It’s the definition of insane: Doing the same thing over and over again and expecting a different result. God bless George Harrison, but at times during his tenure with the Beatles I think he was insane. (It’s likely I’m an insane blogger, who feels like he’s writing the same post about George over and over again).

To wit:  Every album session, George throws a  number of songs at the wall (the wall also goes by the names of “John” and “Paul”), sees a couple stick for whatever the current record is and reintroduces a couple of the losers along with some new songs again some other time. Repeat until going solo.

Jan. 6 saw a pair of fresh George tunes,  “For You Blue” (which stuck) and “Hear Me Lord” (which did not). Neither was given any significant time. And “Hear Me Lord” wasn’t to be heard again in these sessions or even in  a Beatles context, far as I can tell. Perhaps he finally figured out he was going insane.

Or maybe there was divine intervention.

“Well, I wrote a gospel song over the weekend, lads,” George says in a lull.
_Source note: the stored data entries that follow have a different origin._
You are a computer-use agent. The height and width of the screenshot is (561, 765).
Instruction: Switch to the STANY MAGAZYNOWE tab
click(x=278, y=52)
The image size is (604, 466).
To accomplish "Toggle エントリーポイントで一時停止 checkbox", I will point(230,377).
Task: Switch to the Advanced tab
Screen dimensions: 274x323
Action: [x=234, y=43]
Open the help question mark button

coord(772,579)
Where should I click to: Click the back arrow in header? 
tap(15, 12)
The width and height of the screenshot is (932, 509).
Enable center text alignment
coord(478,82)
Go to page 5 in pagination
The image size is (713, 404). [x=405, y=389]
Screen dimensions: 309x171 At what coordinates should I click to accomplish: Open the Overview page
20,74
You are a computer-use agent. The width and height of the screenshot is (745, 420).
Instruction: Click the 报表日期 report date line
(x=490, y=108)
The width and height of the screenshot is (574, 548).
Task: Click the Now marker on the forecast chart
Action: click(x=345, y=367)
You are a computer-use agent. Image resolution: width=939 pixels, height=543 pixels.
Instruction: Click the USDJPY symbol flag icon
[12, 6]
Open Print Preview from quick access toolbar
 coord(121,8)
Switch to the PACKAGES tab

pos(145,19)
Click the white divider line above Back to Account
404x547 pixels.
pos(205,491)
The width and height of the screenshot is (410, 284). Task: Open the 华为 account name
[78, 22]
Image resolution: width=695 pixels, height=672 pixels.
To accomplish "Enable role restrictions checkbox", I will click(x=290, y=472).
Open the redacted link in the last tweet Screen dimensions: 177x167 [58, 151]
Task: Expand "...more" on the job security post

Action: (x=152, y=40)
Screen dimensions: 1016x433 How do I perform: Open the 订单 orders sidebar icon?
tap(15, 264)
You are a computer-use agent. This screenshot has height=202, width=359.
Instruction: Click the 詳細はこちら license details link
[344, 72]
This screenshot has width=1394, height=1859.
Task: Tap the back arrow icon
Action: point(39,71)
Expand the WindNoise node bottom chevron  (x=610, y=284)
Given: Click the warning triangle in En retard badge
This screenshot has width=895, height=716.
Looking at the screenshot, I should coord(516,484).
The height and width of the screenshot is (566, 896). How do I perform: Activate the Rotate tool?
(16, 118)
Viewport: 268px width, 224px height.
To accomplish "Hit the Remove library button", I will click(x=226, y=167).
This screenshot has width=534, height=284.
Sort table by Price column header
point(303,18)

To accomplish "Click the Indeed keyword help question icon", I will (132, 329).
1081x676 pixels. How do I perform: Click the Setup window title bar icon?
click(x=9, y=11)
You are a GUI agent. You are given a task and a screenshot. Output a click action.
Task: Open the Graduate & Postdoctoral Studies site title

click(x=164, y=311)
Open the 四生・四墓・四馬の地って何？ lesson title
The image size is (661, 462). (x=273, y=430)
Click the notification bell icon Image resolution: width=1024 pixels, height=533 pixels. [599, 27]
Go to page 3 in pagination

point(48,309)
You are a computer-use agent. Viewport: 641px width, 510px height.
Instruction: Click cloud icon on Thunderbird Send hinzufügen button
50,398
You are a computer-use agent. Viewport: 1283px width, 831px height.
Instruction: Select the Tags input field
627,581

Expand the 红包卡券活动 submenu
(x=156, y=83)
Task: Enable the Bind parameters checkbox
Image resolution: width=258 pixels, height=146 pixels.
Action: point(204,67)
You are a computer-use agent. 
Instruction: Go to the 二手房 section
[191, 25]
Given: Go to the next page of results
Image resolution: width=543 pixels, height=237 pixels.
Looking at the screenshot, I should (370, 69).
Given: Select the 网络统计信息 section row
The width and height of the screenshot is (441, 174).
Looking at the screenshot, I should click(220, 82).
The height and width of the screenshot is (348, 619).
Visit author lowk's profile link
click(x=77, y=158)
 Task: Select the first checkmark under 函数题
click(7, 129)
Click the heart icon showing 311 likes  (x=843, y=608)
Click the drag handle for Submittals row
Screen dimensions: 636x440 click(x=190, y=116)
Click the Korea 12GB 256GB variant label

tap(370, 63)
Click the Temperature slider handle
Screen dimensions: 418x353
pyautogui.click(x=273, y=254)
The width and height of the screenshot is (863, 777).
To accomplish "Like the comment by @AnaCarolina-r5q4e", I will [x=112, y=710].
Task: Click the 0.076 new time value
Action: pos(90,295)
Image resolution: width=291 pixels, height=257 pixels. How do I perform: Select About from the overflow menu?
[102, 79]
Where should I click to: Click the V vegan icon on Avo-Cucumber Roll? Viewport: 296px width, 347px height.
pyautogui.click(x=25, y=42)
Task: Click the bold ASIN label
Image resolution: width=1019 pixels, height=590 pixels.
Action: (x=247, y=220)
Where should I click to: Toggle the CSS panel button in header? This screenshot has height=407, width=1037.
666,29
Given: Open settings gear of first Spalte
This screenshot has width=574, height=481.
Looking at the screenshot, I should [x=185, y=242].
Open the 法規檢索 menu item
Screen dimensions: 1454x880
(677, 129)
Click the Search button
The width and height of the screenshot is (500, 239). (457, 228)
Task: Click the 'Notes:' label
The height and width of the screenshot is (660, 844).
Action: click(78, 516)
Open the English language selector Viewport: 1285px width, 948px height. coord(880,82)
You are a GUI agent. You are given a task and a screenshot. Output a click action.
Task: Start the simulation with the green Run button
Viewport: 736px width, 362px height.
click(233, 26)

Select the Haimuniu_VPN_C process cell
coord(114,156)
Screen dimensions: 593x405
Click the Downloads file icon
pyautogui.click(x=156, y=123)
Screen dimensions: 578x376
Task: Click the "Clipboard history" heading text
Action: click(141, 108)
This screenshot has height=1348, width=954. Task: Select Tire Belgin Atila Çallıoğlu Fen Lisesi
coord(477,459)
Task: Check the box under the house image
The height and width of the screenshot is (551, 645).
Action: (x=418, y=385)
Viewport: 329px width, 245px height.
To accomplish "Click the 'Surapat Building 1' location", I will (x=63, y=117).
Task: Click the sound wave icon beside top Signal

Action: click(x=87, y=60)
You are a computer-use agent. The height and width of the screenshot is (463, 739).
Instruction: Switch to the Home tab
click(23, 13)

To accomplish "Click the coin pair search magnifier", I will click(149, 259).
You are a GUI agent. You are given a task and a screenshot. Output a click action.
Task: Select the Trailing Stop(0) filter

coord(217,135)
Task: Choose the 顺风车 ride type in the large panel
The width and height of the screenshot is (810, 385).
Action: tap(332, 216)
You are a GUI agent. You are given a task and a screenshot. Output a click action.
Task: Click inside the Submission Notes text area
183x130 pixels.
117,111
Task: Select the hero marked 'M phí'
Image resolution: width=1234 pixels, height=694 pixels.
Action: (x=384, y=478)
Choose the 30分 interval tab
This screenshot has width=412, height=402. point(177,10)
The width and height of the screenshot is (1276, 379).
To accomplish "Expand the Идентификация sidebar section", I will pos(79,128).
“According to St. Who?,” Ringo blithely asks.

“According to the Lord,” George replies. “Hear me Lord, how I corner you,” to laughter.  (At least that last bit sounded like that, it’s almost indecipherable).

A second of silence was followed with Michael Lindsay-Hogg going right into business, suggesting the band discuss the live show soon. George first touches on “High School Confidential,” then  he plays and sings along to “I’ve Got a Feeling” before pivoting right into his new song.

You could hear it in the clip — George is playing background music.  As he played, Paul, Ringo and Michael Lindsay-Hogg discussed “the new Bonzo’s record,” — presumably The Doughnut in Granny’s Greenhouse, which had come out in November, a few weeks earlier.

Soon, the strumming ended and conversation returned to the Cream discussion.

While Paul and Michael continue to chat about some equipment issues, George resumes on his guitar, now debuting “For You Blue,” an eventual survivor on the Let it Be LP. Again, it’s background music.

George cuts himself off to raise a question about Magic Alex‘s latest studio work and attempts at soundproofing the studio after Ringo asks, “Has Alex created his waves yet?” And after a bit of crosstalk about Alex and his “waves,” Paul sings along to George’s early take of “For Your Blue.”

“Those soundproof walls of silence, are ringing in my ears…”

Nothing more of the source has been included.